--- Information provided ---

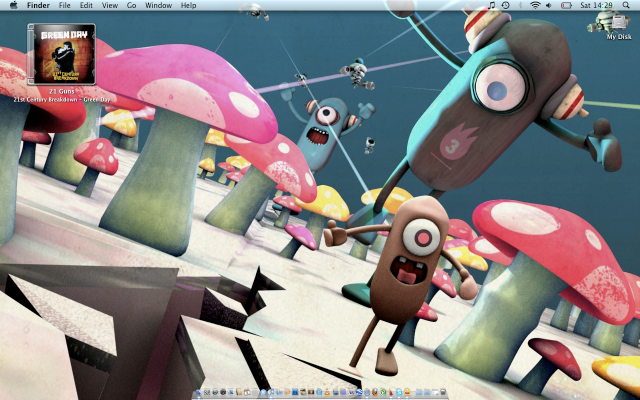The height and width of the screenshot is (400, 640).
Task: Click the Green Day album artwork
Action: [x=64, y=54]
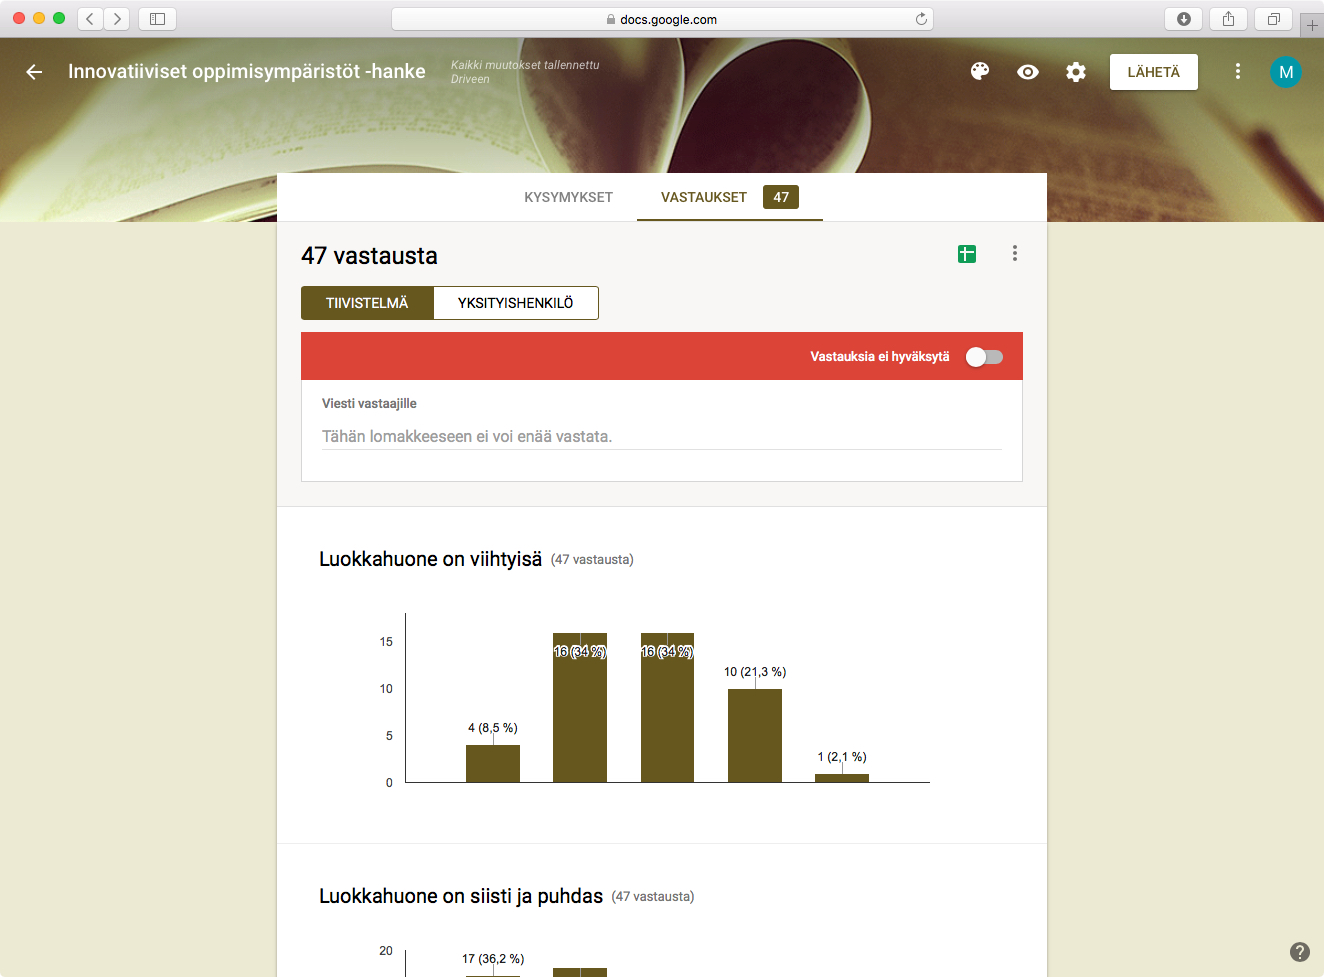Click the LÄHETÄ button
The image size is (1324, 977).
point(1153,72)
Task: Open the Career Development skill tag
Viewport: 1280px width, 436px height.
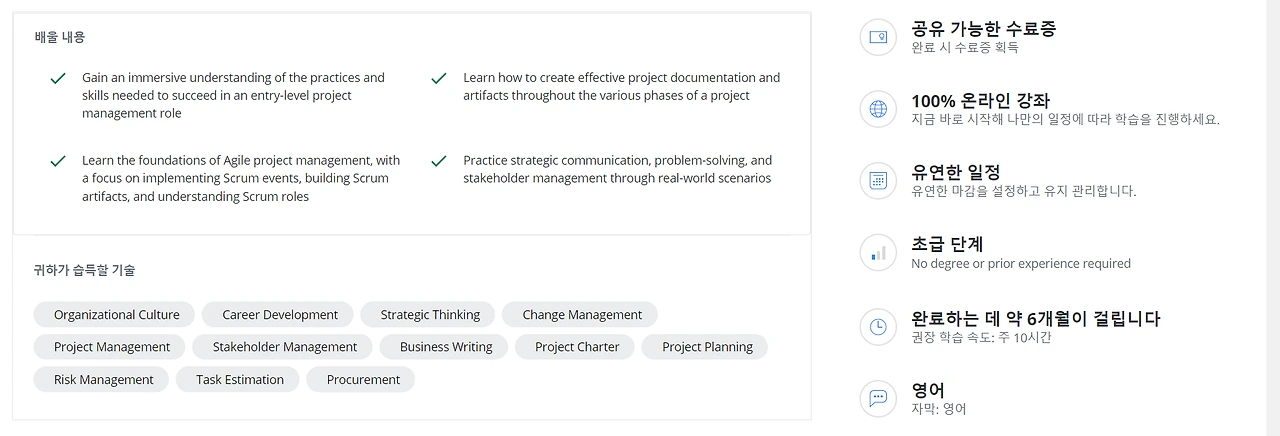Action: (x=280, y=315)
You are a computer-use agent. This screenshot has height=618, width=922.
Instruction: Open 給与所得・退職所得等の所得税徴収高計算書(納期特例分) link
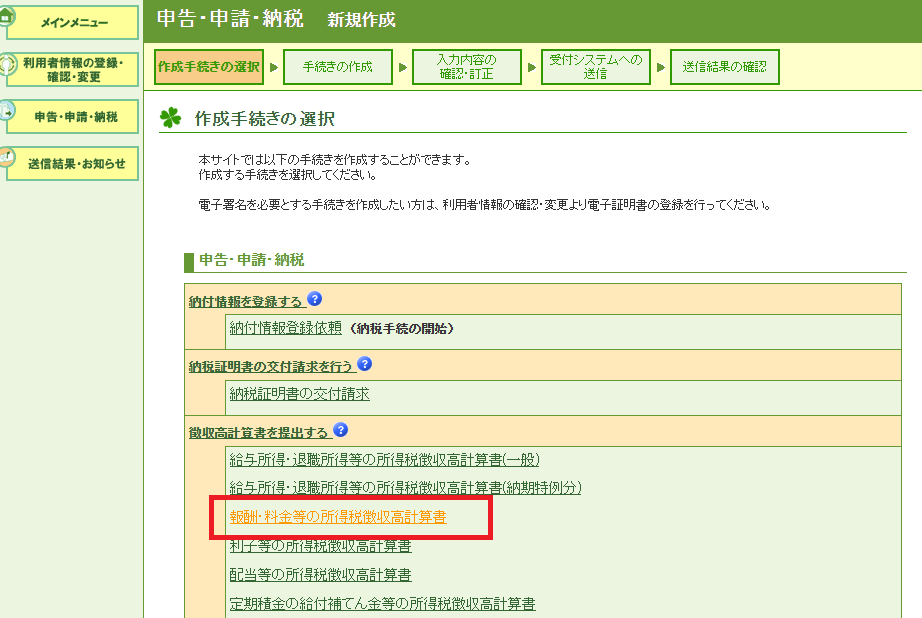(x=405, y=488)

---

> [What you are asked to do]: Pictures stay out. Copy exactly, and only, the lines from the one containing "Instruction: Open 給与所得・退職所得等の所得税徴収高計算書(納期特例分)" through the end of the data.

> [Answer for this exercise]:
Instruction: Open 給与所得・退職所得等の所得税徴収高計算書(納期特例分) link
(x=405, y=488)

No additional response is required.